-- Data under study follows --

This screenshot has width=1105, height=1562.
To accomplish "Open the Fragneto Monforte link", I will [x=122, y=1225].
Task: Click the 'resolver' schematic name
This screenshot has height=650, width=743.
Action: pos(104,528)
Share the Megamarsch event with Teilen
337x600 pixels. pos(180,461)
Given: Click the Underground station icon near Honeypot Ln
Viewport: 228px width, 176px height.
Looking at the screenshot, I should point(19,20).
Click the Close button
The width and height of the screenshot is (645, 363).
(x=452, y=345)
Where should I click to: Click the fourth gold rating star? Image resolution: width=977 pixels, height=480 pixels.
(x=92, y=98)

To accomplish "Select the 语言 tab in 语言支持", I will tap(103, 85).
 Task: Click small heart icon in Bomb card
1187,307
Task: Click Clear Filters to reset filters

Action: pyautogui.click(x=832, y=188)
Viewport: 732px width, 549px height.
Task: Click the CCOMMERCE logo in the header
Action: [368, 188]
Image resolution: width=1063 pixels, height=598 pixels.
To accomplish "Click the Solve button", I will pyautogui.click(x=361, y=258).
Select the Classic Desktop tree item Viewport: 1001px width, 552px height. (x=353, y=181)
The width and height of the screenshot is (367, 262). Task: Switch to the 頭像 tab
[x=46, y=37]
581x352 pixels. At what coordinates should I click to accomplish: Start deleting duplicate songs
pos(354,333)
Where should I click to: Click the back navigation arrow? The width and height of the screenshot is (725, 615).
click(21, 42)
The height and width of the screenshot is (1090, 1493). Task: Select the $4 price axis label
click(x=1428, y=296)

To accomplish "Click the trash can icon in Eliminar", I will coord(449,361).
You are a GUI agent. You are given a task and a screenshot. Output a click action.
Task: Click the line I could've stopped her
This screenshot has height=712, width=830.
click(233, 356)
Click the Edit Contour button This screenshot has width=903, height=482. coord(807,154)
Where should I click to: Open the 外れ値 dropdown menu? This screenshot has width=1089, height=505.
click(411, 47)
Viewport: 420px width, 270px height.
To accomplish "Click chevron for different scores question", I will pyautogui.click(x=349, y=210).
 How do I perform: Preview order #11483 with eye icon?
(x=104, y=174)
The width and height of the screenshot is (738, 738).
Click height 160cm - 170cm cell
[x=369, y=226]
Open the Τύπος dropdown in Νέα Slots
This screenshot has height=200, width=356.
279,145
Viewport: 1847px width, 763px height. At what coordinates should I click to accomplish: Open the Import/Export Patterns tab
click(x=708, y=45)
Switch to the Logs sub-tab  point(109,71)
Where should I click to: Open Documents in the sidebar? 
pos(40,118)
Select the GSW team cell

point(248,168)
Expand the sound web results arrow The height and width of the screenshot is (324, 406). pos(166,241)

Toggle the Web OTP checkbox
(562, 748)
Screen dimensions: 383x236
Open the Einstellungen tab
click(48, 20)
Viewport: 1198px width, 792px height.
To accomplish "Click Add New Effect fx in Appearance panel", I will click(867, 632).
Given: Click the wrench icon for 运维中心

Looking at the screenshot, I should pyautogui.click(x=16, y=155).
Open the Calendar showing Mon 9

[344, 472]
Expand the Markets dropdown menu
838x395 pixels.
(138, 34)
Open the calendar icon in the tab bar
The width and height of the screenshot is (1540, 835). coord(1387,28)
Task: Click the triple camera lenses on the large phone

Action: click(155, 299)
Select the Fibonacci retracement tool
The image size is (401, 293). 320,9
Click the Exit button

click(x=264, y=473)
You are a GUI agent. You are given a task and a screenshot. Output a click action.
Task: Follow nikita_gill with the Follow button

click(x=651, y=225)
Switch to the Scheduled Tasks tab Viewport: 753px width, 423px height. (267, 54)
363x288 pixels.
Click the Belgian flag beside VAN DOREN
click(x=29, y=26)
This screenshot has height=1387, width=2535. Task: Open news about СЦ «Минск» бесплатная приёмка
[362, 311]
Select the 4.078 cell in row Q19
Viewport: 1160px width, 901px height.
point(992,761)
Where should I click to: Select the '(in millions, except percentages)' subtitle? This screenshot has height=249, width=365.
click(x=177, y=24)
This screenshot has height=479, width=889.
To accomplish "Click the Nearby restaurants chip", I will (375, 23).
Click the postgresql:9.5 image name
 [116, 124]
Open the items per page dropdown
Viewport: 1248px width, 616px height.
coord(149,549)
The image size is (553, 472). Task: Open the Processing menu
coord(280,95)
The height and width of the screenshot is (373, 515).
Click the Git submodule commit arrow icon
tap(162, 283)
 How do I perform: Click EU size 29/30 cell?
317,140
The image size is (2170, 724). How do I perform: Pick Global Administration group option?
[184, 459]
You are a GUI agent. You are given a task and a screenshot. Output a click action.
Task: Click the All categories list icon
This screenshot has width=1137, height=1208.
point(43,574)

-- Data under study concluded --

The answer should be an exact copy of the lines from the first line of the data through the line with "Viewport: 420px width, 270px height." and should contain nothing else.

■ Exercise solution
This screenshot has width=1105, height=1562.
To accomplish "Open the Fragneto Monforte link", I will [x=122, y=1225].
Task: Click the 'resolver' schematic name
This screenshot has height=650, width=743.
Action: pos(104,528)
Share the Megamarsch event with Teilen
337x600 pixels. pos(180,461)
Given: Click the Underground station icon near Honeypot Ln
Viewport: 228px width, 176px height.
Looking at the screenshot, I should point(19,20).
Click the Close button
The width and height of the screenshot is (645, 363).
(x=452, y=345)
Where should I click to: Click the fourth gold rating star? Image resolution: width=977 pixels, height=480 pixels.
(x=92, y=98)

To accomplish "Select the 语言 tab in 语言支持", I will tap(103, 85).
 Task: Click small heart icon in Bomb card
1187,307
Task: Click Clear Filters to reset filters

Action: pyautogui.click(x=832, y=188)
Viewport: 732px width, 549px height.
Task: Click the CCOMMERCE logo in the header
Action: [368, 188]
Image resolution: width=1063 pixels, height=598 pixels.
To accomplish "Click the Solve button", I will pyautogui.click(x=361, y=258).
Select the Classic Desktop tree item Viewport: 1001px width, 552px height. (x=353, y=181)
The width and height of the screenshot is (367, 262). Task: Switch to the 頭像 tab
[x=46, y=37]
581x352 pixels. At what coordinates should I click to accomplish: Start deleting duplicate songs
pos(354,333)
Where should I click to: Click the back navigation arrow? The width and height of the screenshot is (725, 615).
click(21, 42)
The height and width of the screenshot is (1090, 1493). Task: Select the $4 price axis label
click(x=1428, y=296)

To accomplish "Click the trash can icon in Eliminar", I will coord(449,361).
You are a GUI agent. You are given a task and a screenshot. Output a click action.
Task: Click the line I could've stopped her
This screenshot has height=712, width=830.
click(233, 356)
Click the Edit Contour button This screenshot has width=903, height=482. coord(807,154)
Where should I click to: Open the 外れ値 dropdown menu? This screenshot has width=1089, height=505.
click(411, 47)
Viewport: 420px width, 270px height.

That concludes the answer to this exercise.